La huelga, aunque incómoda, se convierte entonces en el último mecanismo de defensa que tiene un sector que históricamente ha sido obligado a guardar silencio por la naturaleza misma de sus funciones.
Porque en este país se romantiza demasiado el sacrificio del servidor público. Se espera que el maestro enseñe sin recursos, que el médico trabaje sin descanso y que el juez administre justicia aun cuando el propio sistema le niega condiciones dignas.
Pero nadie habla de las consecuencias reales de eso.
Un juez agotado toma peores decisiones.
Un empleado judicial saturado comete errores.
Un sistema cansado produce injusticias.
Y cuando la justicia comienza a deteriorarse internamente, el daño no lo sufre solamente el Poder Judicial; lo termina pagando toda la sociedad.

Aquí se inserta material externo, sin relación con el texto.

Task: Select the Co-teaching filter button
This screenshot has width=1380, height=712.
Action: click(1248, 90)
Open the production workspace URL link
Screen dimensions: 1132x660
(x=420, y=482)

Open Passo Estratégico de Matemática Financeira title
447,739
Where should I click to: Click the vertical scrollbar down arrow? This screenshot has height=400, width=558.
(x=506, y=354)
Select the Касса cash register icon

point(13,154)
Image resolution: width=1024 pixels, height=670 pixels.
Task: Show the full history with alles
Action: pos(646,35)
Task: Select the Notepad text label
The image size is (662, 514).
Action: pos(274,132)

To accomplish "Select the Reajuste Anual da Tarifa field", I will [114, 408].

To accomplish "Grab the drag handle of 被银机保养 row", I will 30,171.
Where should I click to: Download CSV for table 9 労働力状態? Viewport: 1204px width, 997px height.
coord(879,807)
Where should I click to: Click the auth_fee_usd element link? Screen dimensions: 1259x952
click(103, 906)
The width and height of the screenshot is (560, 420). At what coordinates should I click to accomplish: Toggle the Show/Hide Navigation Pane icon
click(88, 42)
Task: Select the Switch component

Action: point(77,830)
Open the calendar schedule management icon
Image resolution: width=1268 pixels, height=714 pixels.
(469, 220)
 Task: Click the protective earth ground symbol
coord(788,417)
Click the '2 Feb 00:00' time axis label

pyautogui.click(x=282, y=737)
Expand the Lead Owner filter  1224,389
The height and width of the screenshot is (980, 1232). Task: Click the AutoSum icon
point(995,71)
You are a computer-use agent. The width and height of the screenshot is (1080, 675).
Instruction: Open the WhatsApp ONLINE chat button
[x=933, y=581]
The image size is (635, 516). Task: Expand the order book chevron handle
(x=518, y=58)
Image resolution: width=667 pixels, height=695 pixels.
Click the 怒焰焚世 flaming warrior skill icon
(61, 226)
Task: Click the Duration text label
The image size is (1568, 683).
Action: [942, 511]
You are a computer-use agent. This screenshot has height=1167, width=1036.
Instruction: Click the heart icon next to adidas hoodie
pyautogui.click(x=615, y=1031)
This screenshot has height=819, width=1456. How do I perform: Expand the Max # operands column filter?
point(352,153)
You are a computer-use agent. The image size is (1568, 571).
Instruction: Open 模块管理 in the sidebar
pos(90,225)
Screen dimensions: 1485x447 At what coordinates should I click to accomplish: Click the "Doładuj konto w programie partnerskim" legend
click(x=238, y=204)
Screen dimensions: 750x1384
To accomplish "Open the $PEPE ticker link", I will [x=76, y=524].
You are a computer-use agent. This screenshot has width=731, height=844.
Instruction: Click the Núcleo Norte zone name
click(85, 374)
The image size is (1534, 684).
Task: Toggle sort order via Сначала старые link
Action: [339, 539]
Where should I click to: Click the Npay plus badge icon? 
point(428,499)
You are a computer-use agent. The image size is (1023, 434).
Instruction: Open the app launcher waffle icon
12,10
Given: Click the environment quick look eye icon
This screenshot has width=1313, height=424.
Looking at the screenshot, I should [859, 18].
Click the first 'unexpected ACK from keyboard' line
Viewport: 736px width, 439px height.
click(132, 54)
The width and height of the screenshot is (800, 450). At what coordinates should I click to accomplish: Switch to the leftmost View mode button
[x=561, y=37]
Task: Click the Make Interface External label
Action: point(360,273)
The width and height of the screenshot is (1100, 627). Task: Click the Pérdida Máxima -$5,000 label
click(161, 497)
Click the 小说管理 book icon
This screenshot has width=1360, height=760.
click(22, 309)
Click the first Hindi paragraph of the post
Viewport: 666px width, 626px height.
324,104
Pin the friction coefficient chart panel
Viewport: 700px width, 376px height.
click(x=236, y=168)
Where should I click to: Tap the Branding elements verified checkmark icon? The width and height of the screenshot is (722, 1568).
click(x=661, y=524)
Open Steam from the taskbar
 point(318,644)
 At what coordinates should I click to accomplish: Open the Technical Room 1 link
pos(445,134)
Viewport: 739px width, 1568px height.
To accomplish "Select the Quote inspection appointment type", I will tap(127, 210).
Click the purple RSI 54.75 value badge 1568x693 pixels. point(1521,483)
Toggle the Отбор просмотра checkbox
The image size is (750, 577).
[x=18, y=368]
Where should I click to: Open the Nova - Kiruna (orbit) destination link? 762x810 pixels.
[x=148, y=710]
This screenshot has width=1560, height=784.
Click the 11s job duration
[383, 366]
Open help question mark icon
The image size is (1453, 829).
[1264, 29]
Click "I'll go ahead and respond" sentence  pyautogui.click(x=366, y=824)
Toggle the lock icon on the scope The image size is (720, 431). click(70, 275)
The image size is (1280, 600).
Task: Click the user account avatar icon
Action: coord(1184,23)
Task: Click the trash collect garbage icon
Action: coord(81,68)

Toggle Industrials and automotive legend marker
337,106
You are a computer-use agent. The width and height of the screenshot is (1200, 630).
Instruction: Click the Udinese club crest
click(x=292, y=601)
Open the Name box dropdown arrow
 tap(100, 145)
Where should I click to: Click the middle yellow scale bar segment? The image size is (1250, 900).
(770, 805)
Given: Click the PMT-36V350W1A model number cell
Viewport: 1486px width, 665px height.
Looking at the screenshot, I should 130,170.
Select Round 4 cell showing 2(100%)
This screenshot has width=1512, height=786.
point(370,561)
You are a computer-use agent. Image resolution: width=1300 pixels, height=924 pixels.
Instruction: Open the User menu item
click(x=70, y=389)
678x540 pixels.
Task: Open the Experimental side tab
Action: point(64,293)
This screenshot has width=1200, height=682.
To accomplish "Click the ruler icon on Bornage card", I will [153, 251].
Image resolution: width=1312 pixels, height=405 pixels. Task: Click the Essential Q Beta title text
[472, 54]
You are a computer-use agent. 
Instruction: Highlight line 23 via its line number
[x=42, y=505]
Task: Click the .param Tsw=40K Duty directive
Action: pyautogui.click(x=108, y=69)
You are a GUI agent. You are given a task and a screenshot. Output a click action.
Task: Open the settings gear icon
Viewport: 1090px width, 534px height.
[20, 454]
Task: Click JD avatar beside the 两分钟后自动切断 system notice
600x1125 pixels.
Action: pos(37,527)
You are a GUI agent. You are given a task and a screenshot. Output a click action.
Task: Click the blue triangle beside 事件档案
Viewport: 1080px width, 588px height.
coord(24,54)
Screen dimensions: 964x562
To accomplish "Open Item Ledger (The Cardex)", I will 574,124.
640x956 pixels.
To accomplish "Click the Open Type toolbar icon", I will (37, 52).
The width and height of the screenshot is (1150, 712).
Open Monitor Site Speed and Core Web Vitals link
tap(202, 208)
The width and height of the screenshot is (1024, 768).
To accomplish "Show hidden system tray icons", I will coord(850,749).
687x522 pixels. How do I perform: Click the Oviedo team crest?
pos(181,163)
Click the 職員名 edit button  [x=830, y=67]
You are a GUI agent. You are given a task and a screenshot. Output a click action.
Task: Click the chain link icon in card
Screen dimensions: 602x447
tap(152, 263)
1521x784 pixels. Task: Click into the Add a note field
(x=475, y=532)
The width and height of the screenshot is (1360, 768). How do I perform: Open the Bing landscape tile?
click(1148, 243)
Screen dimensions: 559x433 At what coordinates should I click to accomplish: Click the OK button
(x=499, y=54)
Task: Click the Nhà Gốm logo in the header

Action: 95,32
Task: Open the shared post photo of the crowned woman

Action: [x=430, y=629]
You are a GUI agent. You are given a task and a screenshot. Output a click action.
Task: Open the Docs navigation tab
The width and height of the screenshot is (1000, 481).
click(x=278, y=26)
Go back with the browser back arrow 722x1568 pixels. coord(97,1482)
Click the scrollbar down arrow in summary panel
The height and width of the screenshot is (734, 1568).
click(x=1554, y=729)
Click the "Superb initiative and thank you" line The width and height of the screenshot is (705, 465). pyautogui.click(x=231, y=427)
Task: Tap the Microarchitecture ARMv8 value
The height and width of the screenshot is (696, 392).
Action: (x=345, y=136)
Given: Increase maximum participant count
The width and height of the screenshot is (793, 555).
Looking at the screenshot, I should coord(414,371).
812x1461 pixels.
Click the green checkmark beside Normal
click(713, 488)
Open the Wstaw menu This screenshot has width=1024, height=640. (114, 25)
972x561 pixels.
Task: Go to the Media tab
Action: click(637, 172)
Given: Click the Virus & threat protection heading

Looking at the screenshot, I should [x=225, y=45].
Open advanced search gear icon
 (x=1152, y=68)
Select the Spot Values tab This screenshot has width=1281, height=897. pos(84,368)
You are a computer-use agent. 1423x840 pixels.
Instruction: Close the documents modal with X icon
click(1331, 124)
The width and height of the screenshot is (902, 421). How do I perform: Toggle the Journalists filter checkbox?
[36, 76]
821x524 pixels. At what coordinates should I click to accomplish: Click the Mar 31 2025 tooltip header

Resulta curioso que muchos sectores exijan una justicia fuerte e independiente, pero critiquen a quienes reclaman precisamente las condiciones necesarias para poder ofrecerla. La independencia judicial no solo depende de leyes y discursos institucionales. También depende de estabilidad humana, económica y emocional dentro del sistema.
No puede existir justicia eficiente sobre la base del agotamiento colectivo.
Por eso este no es simplemente un paro laboral. Es un paro obligatorio. Obligatorio porque las circunstancias han llevado al límite a quienes durante años han mantenido funcionando uno de los pilares más importantes del Estado.
A veces detenerse no es destruir el sistema. A veces detenerse es la única manera de evitar que colapse por completo.
Y quizás la verdadera pregunta no sea por qué jueces y servidores judiciales protestan, sino por qué el país esperó tanto tiempo para escucharles.